Though several of the world’s earliest next-generation cellular carriers have revealed their peak 5G network speeds, others have relied on vague promises of “blazing fast” performance to set customer expectations. Today, crowdsourced network coverage service Opensignal is actually quantifying early 5G service performance in the first country with “widespread 5G adoption” — South Korea — and the numbers are interesting, as much for where they’re strong as where they’re surprisingly weak.
Opensignal found that South Korean 5G users were seeing 111.8Mbps real-world average download speeds, versus 75.8Mbps average speeds with flagship 4G phones that support the fastest or near-fastest late-stage LTE technologies. “Other smartphone users” saw download speed averages of 47.7Mbps, the study said, with all data coming solely from South Korean cities where 5G has launched.
This doesn’t mean that 5G speeds are only 111.8Mbps, but rather that the 5G service being offered to users on a somewhat spotty basis is delivering that speed on average across all cell towers. While 5G phones can take advantage of faster 5G cell towers when they’re available, they otherwise fall back to 4G, bringing down their numbers.
Though there are valid reasons to question the data’s validity, such as the fact that it was collected starting in the rocky initial days of South Korea’s 5G launch in April through June 12, the upshot is that 5G services are already offering average download performance nearly 50% faster than late-stage 4G, and over 2.3 times faster than standard 4G. Moreover, as Opensignal saw peak download speeds of 988Mbps, there’s plenty of room for more impressive performance as the 5G network sites continue to expand, making 5G more commonly available.
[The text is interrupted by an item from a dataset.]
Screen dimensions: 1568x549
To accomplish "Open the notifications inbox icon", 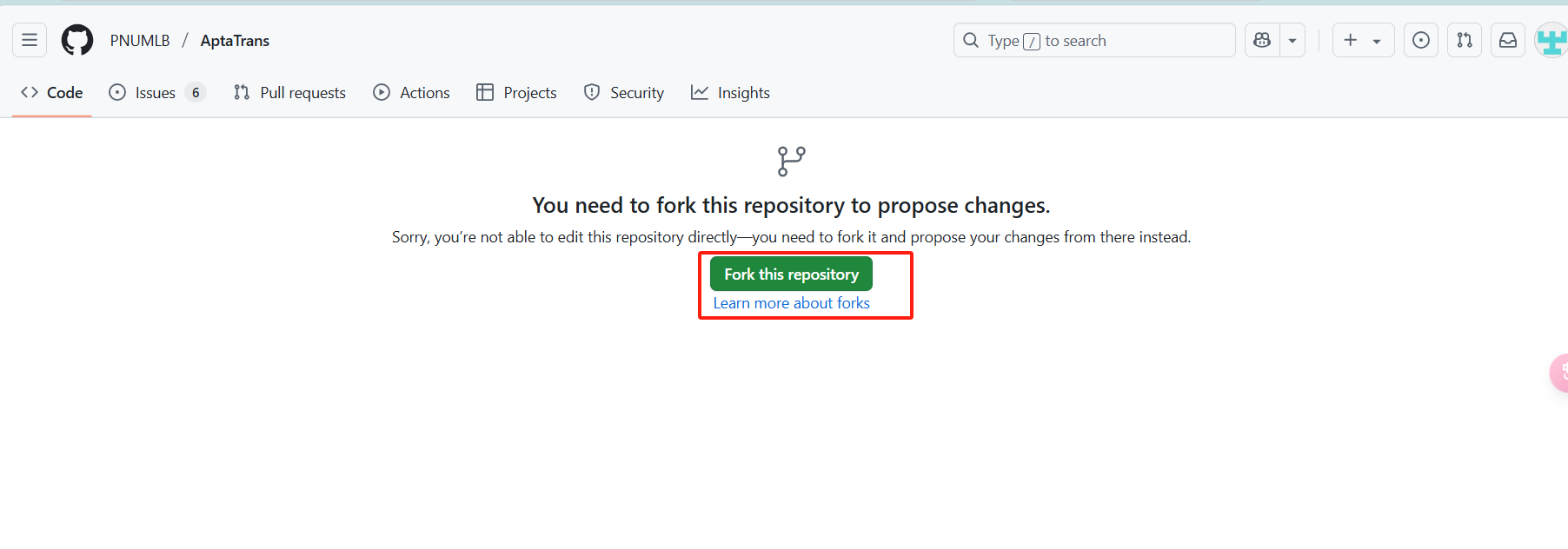I will click(x=1508, y=40).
And that’s just in South Korea. As the study notes, U.S. Opensignal users have experienced real-world 5G peaks of 1.2Gbps, over 10 times faster than the South Korean average. AT&T has even claimed to have hit a 2Gbps peak, though its 5G network remains “very limited” in size and unavailable to average consumers.
Unfortunately, not all of the news was positive. In South Korea, Opensignal also saw average 5G upload speeds of only 13.9Mbps, down from 16Mbps on 4G flagships, and only a little better than the 12.6Mbps average for “other phones.” Similarly, the latency was 35.9 milliseconds (ms) for 5G, 37.4ms for flagship 4G phones, and 38.3ms for other phones. These numbers are statistically too close to suggest any meaningful differences between 4G and 5G performance.
While Opensignal isn’t surprised by the upload and latency similarities, as “initial 5G technology does not yet seek to improve either characteristic,” it’s worth noting that 5G has broadly promised to radically reduce latency — down to roughly 1ms under optimal conditions — with upload speeds set to see gains measured in multiples of current performance. Improvements to both could come as carriers shift from the initial “non-standalone” 5G standard reliant on 4G infrastructure to pure 5G “standalone” technology, which is just beginning to get underway.
Performance and coverage improvements are expected to arrive steadily over the next 18 months. Many carriers around the world have pledged to have substantial if not nationwide 5G networks in service during 2020, with initial buildouts in major cities expanding throughout 2019.